O novo modelo de repasse de recursos da prefeitura de São Miguel do Oeste vai afetar o serviço prestado pela Associação de Pais e Amigos dos Surdos, a Apas. De acordo com a tesoureira da entidade, Soraia de Jesus, a escola vai ter acesso a metade do valor que recebia até o ano passado. Em 2025, a Apas recebia cerca de R$ 35 mil por mês e, a partir deste ano, o repasse será de aproximadamente R$ 14 mil. “Nós estamos preocupados porque não vai suprir as necessidades da Apas, especialmente para o pagamento da folha dos profissionais”, disse.
O projeto de lei que trata do tema foi aprovado na quinta-feira, 12, pela câmara de vereadores. O texto, enviado pelo Poder Executivo, o estabelece que o valor será repassado acordo com o número de estudantes atendidos. O valor de referência de R$ 200 mensais por aluno ou usuário atendido pela Apae e de 400 por aluno ou usuário atendido pela Apas, desde que sejam residentes no município. De acordo com a justificativa do executivo, a Associação de Pais e Amigos dos Surdos vai receber o dobro do valor per capita da Apae "em reconhecimento administrativo e jurídico da necessidade de reequilíbrio econômico-financeiro, em razão da menor captação de recursos externos por esta entidade, essenciais à manutenção do serviço".
Soraia explicou que os novos valores são insuficientes e que a escola terá que reduzir a equipe de profissionais. Ela comentou que a qualidade do serviço será afetada e os que os alunos serão prejudicadas pelo novo sistema de repasse de recursos. Atualmente, Apas conta com cerca de 140 alunos, 35 deles residem em São Miguel do Oeste.
Apae
A Apae também não ficou satisfeita com os novos critérios para repasses de recursos da prefeitura. De acordo com a presidente da entidade, Diles Ribeiro, a escola esperava um resultado diferente para o projeto de lei da prefeitura que foi aprovado pela câmara de vereadores. “Não é ideal, mas é o que temos para o momento”, disse.

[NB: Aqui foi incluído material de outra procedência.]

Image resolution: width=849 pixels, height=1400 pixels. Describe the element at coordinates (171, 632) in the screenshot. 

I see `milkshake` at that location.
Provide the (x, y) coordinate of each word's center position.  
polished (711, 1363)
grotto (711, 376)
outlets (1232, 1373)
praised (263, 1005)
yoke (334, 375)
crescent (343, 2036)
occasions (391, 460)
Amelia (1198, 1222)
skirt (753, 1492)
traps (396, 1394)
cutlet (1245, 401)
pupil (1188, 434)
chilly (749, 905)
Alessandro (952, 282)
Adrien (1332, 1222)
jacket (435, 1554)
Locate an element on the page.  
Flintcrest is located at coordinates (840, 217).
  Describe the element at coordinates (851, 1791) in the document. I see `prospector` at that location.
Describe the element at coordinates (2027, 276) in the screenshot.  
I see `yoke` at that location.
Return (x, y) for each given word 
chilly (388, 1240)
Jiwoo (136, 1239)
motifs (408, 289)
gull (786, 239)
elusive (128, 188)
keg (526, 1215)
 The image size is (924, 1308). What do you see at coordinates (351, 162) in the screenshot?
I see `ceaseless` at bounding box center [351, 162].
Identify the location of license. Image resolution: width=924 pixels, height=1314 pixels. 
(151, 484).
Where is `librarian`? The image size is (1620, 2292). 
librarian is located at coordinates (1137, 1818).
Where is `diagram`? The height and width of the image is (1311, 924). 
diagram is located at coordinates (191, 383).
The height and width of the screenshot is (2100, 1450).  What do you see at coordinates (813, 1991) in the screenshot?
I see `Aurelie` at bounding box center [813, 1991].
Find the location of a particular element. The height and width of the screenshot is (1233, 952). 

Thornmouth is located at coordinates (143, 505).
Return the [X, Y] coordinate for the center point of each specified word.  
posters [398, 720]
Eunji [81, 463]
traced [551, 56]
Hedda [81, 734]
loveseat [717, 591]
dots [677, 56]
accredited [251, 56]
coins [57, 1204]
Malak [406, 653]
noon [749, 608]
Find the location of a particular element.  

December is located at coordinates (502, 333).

A Apae vai receber neste ano cerca de R$ 40 mil mensais da prefeitura. Diles disse que o valor é um pouco mais do que no ano passado, mas menos do que a Apae esperava para 2026. Diles explicou que a entidade solicitou um repasse maior para a prefeitura, especialmente para manter um projeto que vai até setembro deste ano e que atualmente é mantido com repasses do Ministério da Saúde. Nesse serviço, os profissionais fazem a avaliação e dignóstico para pessoas que estão na fila de atendimento SUS. “A nossa intenção era manter o serviço depois de setembro com os repasse da prefeitura, mas o valor não será suficiente", comentou.
Posição da prefeitura
A assessoria de comunicação da prefeitura informou que o prefeito Edenilson Zanardi está em viagem, mas está atento as preocupações da Apas e da Apae. Assim que retornar à cidade, ainda nesta semana, ele pretende se reunir com as duas entidades para discutir o assunto.